Inzwischen sind mehrere Spaziergängerinnen und Spaziergänger mit ihren Hunden am Ort des Geschehens vorbeigekommen. Sie versprechen auf ihrem weiteren Spaziergang Augen und Ohren offen zu halten und sich, sobald sie den Dackel irgendwo sehen oder hören, umgehend zu melden. «Ich weiss, wie man als Hundehalter in seiner solchen Situation durch die Hölle geht», sagt ein Hundehalter und schüttelt mitleidig den Kopf. 

Um nicht einfach tatenlos herumzustehen und weil ausser der Besitzerin kein Mensch noch daran glaubt, dass Dackel Milo seit nunmehr zwei Stunden lautlos in der Holzbeige sitzt, macht sich das Team der «Tierwelt» zusammen mit «TierRettungsDienst»-Mediensprecherin Jana Bauer auf, die nähere Umgebung nach dem Vermissten abzusuchen.

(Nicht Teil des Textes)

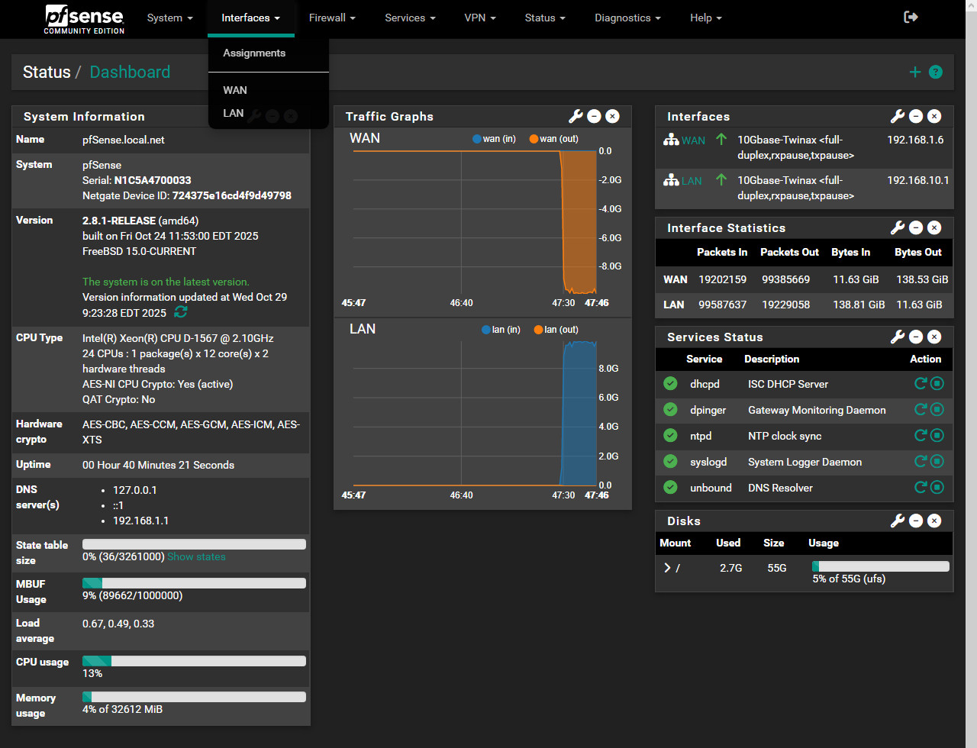Click wrench icon on Traffic Graphs panel
The width and height of the screenshot is (977, 748).
[x=576, y=116]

Kaum fünf Minuten später erreicht Bauer ein Anruf ihres Kollegen Feurstein, der Hund habe tatsächlich in der Beige gesessen und sei nun draussen. 

Zurück auf Feld 1
Eiligst zurückkehrt, bietet sich dem Such-Trupp dann aber ein überraschendes Bild: Kein Dackel ist zu sehen, dafür eine lange Leine, die auf direktem Weg in die Holzbeige hineinführt. Kaum herausgekommen, war der Hund seiner Besitzerin erneut entwischt. Diese unerwartete Entwicklung der Dinge scheint nun sogar den geduldigen Feurstein aus der Ruhe zu bringen: Entschlossen wirft er sich auf den Waldboden und versucht den Hund an der Leine herauszuziehen. Zwar windet sich der Flüchtende erneut erfolgreich aus seinem Gestältchen, aber Feurstein hat bereits zugepackt – und hält den Dackel fest. Nun gibt es für den kleinen Schlaumeier kein Entrinnen mehr. Die Flucht ist vorbei. 

Lachend und schnaufend steht der Tierretter auf und klopft sich den Dreck von den Hosen. Dann nimmt er sein Handy aus der Tasche und meldet der Einsatzzentrale sichtlich erleichtert: «Claus am Apparat, das Hündchen ist draus­sen.» 

Dieser Artikel erschien erstmals 2019 in der «Tierwelt».